# [Given task]
Rewrite the items below, changing every "dropdown" to "drop-down" and keeping everything else the same.

# [Provided records]
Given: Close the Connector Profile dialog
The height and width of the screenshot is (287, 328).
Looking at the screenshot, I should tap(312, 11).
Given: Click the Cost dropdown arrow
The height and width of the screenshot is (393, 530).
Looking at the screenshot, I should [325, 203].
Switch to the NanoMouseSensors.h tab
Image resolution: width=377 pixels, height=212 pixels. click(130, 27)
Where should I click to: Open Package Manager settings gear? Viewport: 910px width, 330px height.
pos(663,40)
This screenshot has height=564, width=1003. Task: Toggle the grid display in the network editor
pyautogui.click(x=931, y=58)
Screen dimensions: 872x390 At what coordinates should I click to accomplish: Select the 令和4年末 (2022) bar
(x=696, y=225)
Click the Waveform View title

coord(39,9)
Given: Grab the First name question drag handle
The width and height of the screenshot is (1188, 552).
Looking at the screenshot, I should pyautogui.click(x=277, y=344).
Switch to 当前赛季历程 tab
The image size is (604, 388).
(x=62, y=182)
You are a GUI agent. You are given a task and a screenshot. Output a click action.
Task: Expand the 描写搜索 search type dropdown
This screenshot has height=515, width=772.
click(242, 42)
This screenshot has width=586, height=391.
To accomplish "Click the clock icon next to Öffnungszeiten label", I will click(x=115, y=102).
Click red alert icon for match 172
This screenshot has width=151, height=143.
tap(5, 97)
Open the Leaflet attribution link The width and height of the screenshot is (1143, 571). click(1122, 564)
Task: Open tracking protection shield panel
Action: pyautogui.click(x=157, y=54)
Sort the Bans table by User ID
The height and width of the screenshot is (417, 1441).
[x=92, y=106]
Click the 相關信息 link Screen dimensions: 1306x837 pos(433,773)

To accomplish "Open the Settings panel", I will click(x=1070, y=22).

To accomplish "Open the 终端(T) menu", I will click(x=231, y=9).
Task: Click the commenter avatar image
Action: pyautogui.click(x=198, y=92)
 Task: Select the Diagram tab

# [Solution for this problem]
Given: Close the Connector Profile dialog
The height and width of the screenshot is (287, 328).
Looking at the screenshot, I should tap(312, 11).
Given: Click the Cost drop-down arrow
The height and width of the screenshot is (393, 530).
Looking at the screenshot, I should [325, 203].
Switch to the NanoMouseSensors.h tab
Image resolution: width=377 pixels, height=212 pixels. click(130, 27)
Where should I click to: Open Package Manager settings gear? Viewport: 910px width, 330px height.
pos(663,40)
This screenshot has height=564, width=1003. Task: Toggle the grid display in the network editor
pyautogui.click(x=931, y=58)
Screen dimensions: 872x390 At what coordinates should I click to accomplish: Select the 令和4年末 (2022) bar
(x=696, y=225)
Click the Waveform View title

coord(39,9)
Given: Grab the First name question drag handle
The width and height of the screenshot is (1188, 552).
Looking at the screenshot, I should pyautogui.click(x=277, y=344).
Switch to 当前赛季历程 tab
The image size is (604, 388).
(x=62, y=182)
You are a GUI agent. You are given a task and a screenshot. Output a click action.
Task: Expand the 描写搜索 search type drop-down
This screenshot has height=515, width=772.
click(242, 42)
This screenshot has width=586, height=391.
To accomplish "Click the clock icon next to Öffnungszeiten label", I will click(x=115, y=102).
Click red alert icon for match 172
This screenshot has width=151, height=143.
tap(5, 97)
Open the Leaflet attribution link The width and height of the screenshot is (1143, 571). click(1122, 564)
Task: Open tracking protection shield panel
Action: pyautogui.click(x=157, y=54)
Sort the Bans table by User ID
The height and width of the screenshot is (417, 1441).
[x=92, y=106]
Click the 相關信息 link Screen dimensions: 1306x837 pos(433,773)

To accomplish "Open the Settings panel", I will click(x=1070, y=22).

To accomplish "Open the 终端(T) menu", I will click(x=231, y=9).
Task: Click the commenter avatar image
Action: pyautogui.click(x=198, y=92)
 Task: Select the Diagram tab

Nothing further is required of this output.